Document text:
2007 Kebbi State gubernatorial election
| Nominee | Usman Saidu Nasamu Dakingari | Farouk Bello Bunza |  |
| Party | PDP | ANPP |
| Running mate | Ibrahim Aliyu |  |
| Popular vote | 469,595 | 134,553 |
| Governor before election Adamu Aliero ANPP | Elected Governor Usman Saidu Nasamu Dakingari PDP |

= 2007 Kebbi State gubernatorial election =

2007 gubernatorial election in Kebbi State, Nigeria

The 2007 Kebbi State gubernatorial election occurred on April 14, 2007. PDP candidate Usman Saidu Nasamu Dakingari won the election, defeating ANPP Farouk Bello Bunza and other 6 candidates.

Given records:
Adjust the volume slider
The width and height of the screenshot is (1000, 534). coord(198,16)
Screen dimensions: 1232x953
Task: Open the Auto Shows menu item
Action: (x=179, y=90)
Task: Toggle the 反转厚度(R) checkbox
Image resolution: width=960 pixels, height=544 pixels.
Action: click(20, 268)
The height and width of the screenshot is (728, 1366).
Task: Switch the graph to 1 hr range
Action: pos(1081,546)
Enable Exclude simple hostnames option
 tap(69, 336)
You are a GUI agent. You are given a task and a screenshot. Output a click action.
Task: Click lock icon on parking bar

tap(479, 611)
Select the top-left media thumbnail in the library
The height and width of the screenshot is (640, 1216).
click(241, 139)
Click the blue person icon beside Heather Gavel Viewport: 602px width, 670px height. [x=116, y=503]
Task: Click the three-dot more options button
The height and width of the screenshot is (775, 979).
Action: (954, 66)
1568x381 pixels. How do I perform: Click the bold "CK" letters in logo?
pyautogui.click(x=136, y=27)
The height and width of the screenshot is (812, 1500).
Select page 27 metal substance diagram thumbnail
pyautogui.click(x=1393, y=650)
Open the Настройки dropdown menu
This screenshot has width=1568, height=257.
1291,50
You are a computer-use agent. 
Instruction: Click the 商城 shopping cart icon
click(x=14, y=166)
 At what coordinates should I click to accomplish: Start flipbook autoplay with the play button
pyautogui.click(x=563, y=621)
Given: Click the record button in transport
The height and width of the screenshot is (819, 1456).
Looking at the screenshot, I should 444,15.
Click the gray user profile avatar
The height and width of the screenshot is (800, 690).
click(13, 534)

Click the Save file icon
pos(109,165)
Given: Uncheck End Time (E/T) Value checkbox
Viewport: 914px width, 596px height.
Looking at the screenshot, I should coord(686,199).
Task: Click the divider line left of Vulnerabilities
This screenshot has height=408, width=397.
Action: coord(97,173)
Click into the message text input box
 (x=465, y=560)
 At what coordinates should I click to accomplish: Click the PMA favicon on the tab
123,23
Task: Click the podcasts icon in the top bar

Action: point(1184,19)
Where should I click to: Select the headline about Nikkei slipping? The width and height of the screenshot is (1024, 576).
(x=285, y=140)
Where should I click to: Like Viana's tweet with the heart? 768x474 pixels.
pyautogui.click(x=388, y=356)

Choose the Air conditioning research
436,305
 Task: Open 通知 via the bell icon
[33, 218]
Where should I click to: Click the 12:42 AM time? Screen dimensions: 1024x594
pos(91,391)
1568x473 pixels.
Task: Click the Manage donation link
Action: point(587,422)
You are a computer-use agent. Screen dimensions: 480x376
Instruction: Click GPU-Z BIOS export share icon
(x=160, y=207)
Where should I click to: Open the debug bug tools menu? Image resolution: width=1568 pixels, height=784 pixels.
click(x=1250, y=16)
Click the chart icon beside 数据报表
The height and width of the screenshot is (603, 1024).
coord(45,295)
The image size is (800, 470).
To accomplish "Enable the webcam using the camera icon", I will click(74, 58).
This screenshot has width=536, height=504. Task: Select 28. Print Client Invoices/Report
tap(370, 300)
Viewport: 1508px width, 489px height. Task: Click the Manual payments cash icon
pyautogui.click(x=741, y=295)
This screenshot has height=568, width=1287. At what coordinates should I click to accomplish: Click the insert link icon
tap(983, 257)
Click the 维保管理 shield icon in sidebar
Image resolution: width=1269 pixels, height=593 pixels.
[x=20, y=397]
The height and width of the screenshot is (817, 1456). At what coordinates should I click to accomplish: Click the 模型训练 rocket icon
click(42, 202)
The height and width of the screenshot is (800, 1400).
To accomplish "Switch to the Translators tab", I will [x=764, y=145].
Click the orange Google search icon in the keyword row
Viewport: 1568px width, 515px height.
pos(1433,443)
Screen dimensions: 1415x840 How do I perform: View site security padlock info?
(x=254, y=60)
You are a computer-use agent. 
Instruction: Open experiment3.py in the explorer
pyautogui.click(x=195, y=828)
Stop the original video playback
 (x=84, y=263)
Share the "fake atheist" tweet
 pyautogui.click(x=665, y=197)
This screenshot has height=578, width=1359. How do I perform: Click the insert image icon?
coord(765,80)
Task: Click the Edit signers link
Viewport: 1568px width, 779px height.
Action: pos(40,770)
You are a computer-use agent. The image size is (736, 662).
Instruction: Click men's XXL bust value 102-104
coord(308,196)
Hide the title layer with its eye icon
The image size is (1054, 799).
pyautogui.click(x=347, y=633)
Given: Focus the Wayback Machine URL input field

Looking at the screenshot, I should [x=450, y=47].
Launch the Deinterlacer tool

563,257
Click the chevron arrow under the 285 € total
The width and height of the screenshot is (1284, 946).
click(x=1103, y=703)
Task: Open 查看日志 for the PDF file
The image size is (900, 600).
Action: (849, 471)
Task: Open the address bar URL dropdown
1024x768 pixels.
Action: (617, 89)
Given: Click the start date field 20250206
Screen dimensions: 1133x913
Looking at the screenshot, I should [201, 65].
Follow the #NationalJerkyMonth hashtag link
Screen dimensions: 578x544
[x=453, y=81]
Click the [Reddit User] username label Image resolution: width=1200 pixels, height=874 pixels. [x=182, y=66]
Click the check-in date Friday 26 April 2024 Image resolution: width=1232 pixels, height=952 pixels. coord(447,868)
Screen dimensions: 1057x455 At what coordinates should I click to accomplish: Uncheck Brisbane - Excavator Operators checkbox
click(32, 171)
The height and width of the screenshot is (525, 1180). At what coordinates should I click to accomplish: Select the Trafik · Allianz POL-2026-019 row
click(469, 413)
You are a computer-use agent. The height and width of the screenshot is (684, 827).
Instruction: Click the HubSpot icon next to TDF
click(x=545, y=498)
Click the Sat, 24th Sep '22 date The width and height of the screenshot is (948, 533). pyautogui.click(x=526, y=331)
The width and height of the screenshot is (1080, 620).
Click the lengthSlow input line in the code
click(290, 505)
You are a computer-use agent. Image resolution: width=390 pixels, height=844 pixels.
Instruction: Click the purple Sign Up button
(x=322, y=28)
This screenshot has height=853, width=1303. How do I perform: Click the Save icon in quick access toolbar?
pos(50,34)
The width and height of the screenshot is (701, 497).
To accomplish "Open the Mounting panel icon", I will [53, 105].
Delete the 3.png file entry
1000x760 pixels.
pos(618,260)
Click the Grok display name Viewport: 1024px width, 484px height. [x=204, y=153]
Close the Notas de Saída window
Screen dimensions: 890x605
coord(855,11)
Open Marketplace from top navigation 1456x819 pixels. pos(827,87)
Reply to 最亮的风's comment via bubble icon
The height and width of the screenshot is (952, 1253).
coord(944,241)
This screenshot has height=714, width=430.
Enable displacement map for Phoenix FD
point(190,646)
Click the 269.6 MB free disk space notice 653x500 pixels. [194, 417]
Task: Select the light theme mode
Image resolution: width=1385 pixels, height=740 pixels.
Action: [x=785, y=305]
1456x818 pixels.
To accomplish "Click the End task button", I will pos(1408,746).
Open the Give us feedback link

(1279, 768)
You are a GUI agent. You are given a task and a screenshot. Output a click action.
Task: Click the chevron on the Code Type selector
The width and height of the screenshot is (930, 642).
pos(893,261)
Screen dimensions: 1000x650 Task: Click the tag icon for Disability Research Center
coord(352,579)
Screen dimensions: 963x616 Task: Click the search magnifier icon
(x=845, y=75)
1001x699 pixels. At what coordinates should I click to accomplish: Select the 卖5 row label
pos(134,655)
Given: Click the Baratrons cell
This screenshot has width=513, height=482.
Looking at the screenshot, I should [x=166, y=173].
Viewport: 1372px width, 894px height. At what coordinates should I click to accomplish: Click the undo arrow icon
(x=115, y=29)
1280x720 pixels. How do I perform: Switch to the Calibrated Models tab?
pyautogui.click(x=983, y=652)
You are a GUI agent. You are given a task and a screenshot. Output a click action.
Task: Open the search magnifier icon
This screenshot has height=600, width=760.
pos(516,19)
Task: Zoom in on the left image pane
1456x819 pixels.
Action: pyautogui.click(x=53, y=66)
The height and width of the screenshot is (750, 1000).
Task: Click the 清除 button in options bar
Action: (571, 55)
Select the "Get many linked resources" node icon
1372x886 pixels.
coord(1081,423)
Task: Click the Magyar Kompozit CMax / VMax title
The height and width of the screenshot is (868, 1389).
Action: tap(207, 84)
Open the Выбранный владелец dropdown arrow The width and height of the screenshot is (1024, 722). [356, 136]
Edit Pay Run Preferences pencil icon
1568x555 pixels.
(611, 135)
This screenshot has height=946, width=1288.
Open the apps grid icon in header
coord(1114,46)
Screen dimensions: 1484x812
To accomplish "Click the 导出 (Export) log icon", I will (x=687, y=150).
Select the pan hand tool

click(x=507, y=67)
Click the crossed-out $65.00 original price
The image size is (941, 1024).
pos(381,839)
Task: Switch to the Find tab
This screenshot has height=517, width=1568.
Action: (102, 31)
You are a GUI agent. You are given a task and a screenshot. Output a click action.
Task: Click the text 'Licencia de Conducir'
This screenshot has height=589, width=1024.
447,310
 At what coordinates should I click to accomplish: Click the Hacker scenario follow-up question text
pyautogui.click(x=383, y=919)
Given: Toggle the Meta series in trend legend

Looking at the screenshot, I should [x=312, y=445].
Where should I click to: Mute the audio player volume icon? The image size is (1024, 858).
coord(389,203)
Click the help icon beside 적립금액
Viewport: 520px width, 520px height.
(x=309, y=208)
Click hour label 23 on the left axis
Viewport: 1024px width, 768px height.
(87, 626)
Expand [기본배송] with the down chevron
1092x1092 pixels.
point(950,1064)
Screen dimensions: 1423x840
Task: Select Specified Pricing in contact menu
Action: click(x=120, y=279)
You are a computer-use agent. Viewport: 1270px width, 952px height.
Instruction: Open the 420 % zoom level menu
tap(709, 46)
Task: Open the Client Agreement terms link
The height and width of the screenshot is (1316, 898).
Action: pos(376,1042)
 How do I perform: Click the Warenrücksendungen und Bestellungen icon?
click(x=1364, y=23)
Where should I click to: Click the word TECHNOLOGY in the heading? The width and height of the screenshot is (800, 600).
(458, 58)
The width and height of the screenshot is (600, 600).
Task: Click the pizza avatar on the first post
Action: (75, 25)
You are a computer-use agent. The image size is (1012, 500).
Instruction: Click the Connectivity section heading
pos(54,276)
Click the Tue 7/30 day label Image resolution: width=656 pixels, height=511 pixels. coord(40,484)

Task to complete:
Revise the Kebbi State election text starting with "The 2007 Kebbi" and going on through "other 6 candidates.", and write that stretch again with "occurred" changed to "took place".

Exercise output:
The 2007 Kebbi State gubernatorial election took place on April 14, 2007. PDP candidate Usman Saidu Nasamu Dakingari won the election, defeating ANPP Farouk Bello Bunza and other 6 candidates.